As stated before, however, the approval of the District Magistrate is not found anywhere and, therefore, I cannot but hold that there is no order of the District Magistrate whatsoever by which sanction was accorded to proceed departmentally against the petitioners. Mr. Parkash Narain says that the statement of the Superintendent of Police in the communication or memorandum reproduced above that he had discussed the case with the District Magistrate, who had agreed that for want of adequate evidence the constables be dealt with departmentally, proves that the District Magistrate had passed such an order. It is not possible for me to spell out any order of the District Magistrate from what the Superintendent of Police has stated. What seems to have happened is that the Superintendent of Police had a discussion with the District Magistrate and had persuaded him to accord sanction to departmental proceedings. The last note also shows that the approval of the District Magistrate had to be obtained but strangely enough no order of the District Magistrate was ever obtained.

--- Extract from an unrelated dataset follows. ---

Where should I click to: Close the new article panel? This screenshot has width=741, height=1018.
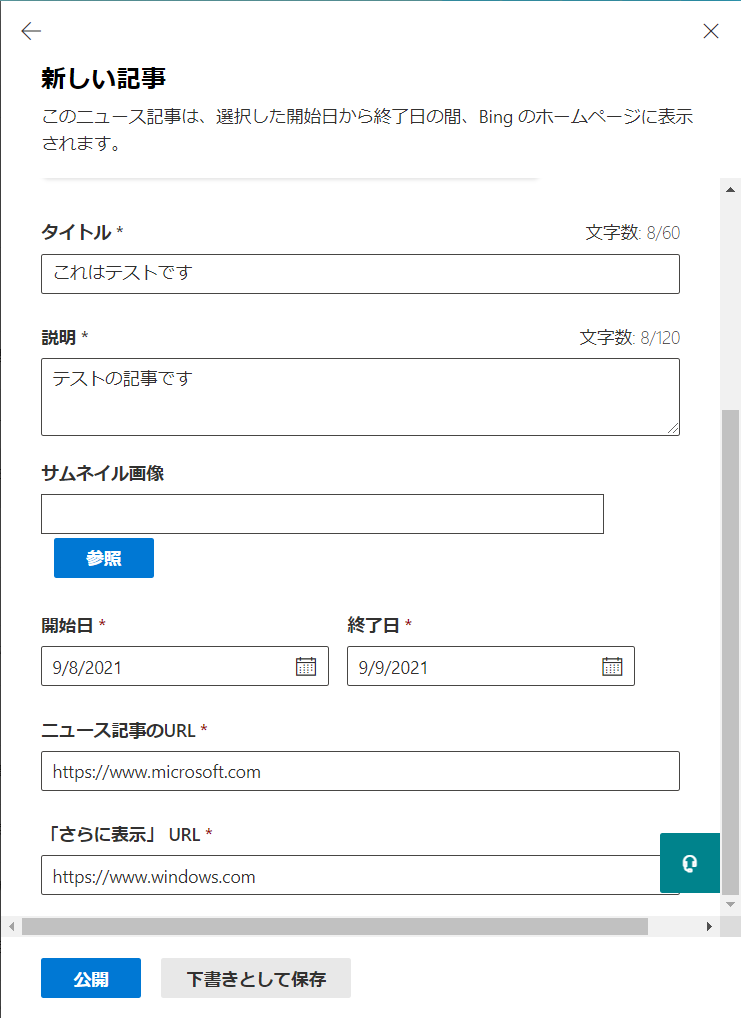tap(711, 31)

It is further significant that no affidavit has been filed of the District Magistrate saying that he had ever recorded any order or given his approval to taking of departmental proceedings. Now, Rule 16.38, says that immediate information shall be given to the District Magistrate of any complaint received by the Superintendent of Police, which indicates the commission by a police officer of a criminal offence in connection with his official relations with the public. The District Magistrate will decide whether the investigation of the complaint shall be conducted by a police officer, or made over to a selected Magistrate having 1st Class powers. When investigation of such a complaint establishes a prima facie case, a judicial prosecution shall normally follow; the matter shall be disposed of departmentally only if the District Magistrate so orders for reasons to be recorded. When it is decided to proceed departmentally the procedure prescribed in Rule 16.24 shall be followed.

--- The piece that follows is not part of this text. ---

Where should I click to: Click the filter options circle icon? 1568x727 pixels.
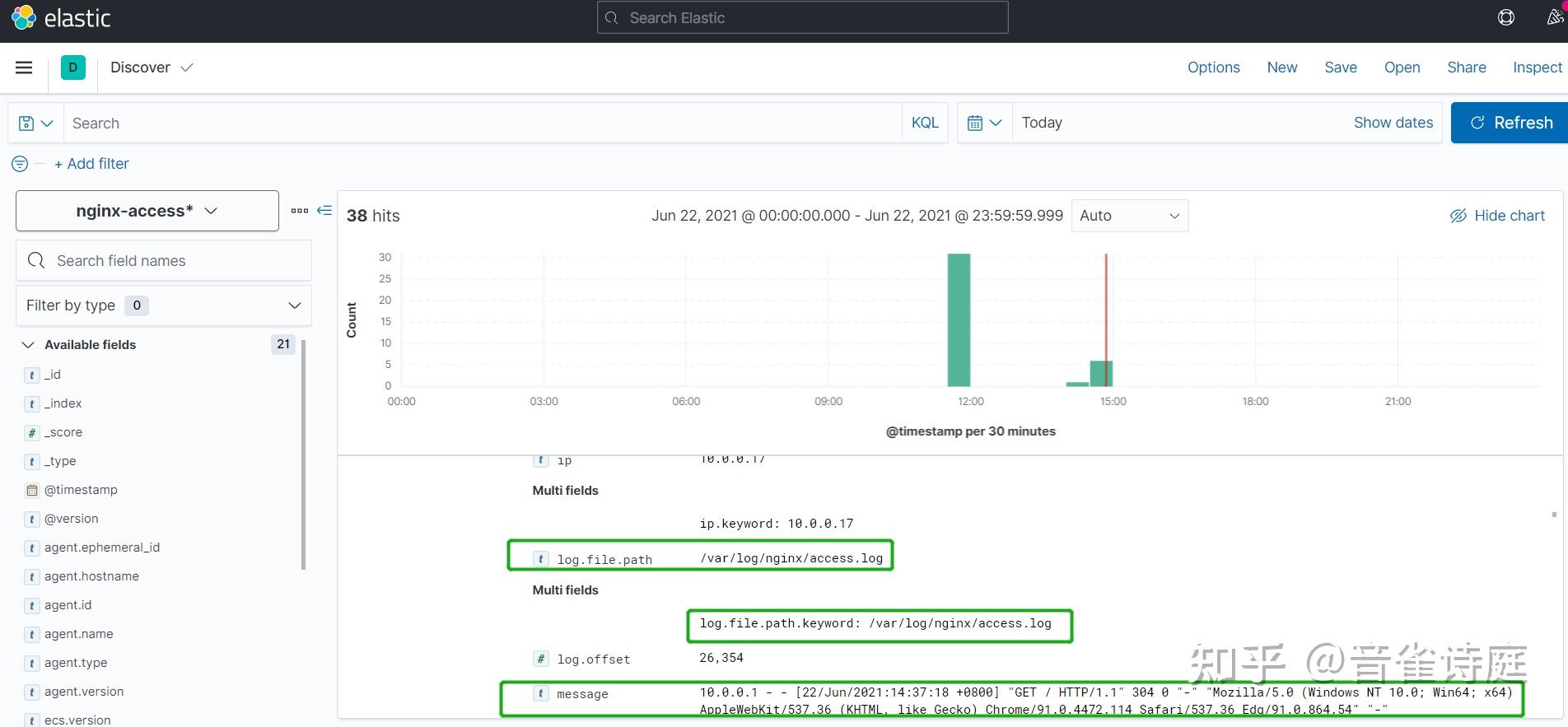coord(20,164)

An officer found guilty on a charge of the nature referred to in the rule shall ordinarily be dismissed. In the present case initially also a wholly irregular procedure was followed. The District Magistrate had originally recorded an order that after the statements of the four camel men under Section 164, Cr. P. C., judicial prosecution should be launched against the petitioners, if they stuck to the statements already made by them. If, therefore, the petitioners were to be proceeded against departmentally it was for him to make that order after applying his mind to the statements as recorded under Section 164 of the Cr. P. C. or to any other relevant material and then to give reasons for deciding to proceed departmentally against the petitioners. This was never done and in the absence of any such order of the District Magistrate, it must be held that the provisions of Rule 16.38 were not at all complied with.

5. The learned counsel for the petitioners has sought to raise two more points which are--

(1) No proper and reasonable opportunity was given to the petitioners in the departmental proceedings; the main grievance being that the ' petitioners were not supplied either the list of prosecution witnesses or the copies of their statements which had been recorded by Inspector Kishan Singh.

(2) The Enquiry Officer, Shri Kriplani, has exonerated the petitioners principally on the ground that there was a complete absence of any evidence of identification, apart from other reasons. The Commandant, Shri Tandon, considered that there was such evidence of identification which according to the learned counsel for the petitioners did not exist on the record. There are other pieces of evidence also on which Shri Tandon has relied which according to the learned counsel for the petitioners cannot be substantiated from the record.

6. As the decision on the first two points, which are more or less questions of law, has gone in favour of the petitioners, I consider it wholly futile to give any final decision on the other two points which have been raised on their behalf. The petitions are allowed and the orders of dismissal against the petitioners are hereby quashed. The petitioners shall be entitled to their costs in this Court.